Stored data
----------
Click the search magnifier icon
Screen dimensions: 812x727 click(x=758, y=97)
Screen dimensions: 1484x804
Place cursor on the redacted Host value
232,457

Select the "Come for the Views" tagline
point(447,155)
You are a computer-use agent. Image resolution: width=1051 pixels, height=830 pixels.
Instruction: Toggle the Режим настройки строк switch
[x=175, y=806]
----------
> _Work to be completed_:
Beginning with the line that holds "Screen dimensions: 1484x804", restate word for word every line down to the end of the data, and only those lines.

> _Task result_:
Screen dimensions: 1484x804
Place cursor on the redacted Host value
232,457

Select the "Come for the Views" tagline
point(447,155)
You are a computer-use agent. Image resolution: width=1051 pixels, height=830 pixels.
Instruction: Toggle the Режим настройки строк switch
[x=175, y=806]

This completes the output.